Texte fourni:
UGO. MON ZEBRE. MON MIROIR par Charlotte R. (sur Facebook)

(Texte revu et complété… car les années passent)

Mon fils est mon premier enfant. J’étais jeune, aux études, et émerveillée par ce petit gars. Logique, j’ai grandi entre filles, une zigounette à nettoyer c’était suuuuper nouveau dans mon horizon.
Le papa étant plutôt playstation et répète métal-que-tu-entends-pas-les-notes-mais-que-tu-vois-que-c’est-vachement-complexe-et-que-tu-comprends-rien-tu-es-trop-bête, je me suis essentiellement occupée de lui. A ma grande joie puisque j’avais enfin découvert ma place sur Terre : avoir des enfants. J’en ai trois aujourd’hui. Comme toutes les mamans (du moins j’imagine, enfin, non, j’espère !) je me suis émerveillée de ses premiers mots. Il avait neuf mois.

Comme toutes les mamans, j’ai été super fière quand il a fait ses premiers pas. A un an.
Je ne me suis pas posée de question quand il s’est mis à faire des phrases complexes. Avant deux ans. Ni même quand il racontait par cœur des histoires vachement longues en prenant des intonations différentes en fonction des personnages. A deux ans. Toujours cette même année, je ne me suis pas étonnée du tout qu’il compte.
Je me souviens de petits épisodes succulents comme cette fois où je l’ai surpris en train de colorier le mur de l’appart tout blanc… Ma tronche ! J’ai voulu le gronder, évidemment, faut montrer les limites et ça, j’avais intégré !
Mais au moment où il voit ma tête, le voilà qu’il me dit d’une petite voix : mais maman… repeindre de couleurs les murs de la cabane du pêcheur… Merde ! Je ne pouvais pas le gronder. C’était la chanson qu’on écoutait tous les matins en allant à la crèche… J’avais trouvé ça super mignon.

Étant mon premier enfant, il était ma référence. S’il entrait à l’école maternelle en comptant, en faisant des petits calculs, en parlant comme un avocat, c’était « normal ». Je me souviens des petits sudokus qu’il faisait l’été avant sa rentrée scolaire.
A l’époque, j’avais une vie de couple de merde et j’ai fini par quitter la maison.
Grand changement et porte ouverte à mille questions. Il venait d’avoir trois ans.
maman, être citoyen c’est quoi ?
– maman, réfléchir, c’est se taire pour parler ?
– maman, quand je serai le grand-père d’une autre personne, toi, tu seras morte ? (suivi évidemment d’une crise de larmes aiguë qui me fait arrêter la voiture immédiatement) + toutes les variations possibles de la décomposition d’un corps dans le sol, par quoi on est mangé, et donc on est dans le corps d’une plante ou d’un animal, etc…
les nuages bas c’est dangereux. Ben oui, imagine qu’ils s’endorment sur le monde ?!

Données fournies:
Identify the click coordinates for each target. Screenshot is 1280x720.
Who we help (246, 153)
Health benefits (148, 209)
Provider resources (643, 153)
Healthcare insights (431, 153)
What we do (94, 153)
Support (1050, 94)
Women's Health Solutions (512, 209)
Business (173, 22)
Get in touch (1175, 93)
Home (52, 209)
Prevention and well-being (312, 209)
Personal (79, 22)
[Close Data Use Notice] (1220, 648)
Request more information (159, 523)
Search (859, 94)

--

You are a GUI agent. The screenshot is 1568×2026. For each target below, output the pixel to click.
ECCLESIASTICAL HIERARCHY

Consigne: D'après le texte fourni, à quel âge le fils a-t-il fait ses premiers pas ?

Corrigé: Il a fait ses premiers pas à un an.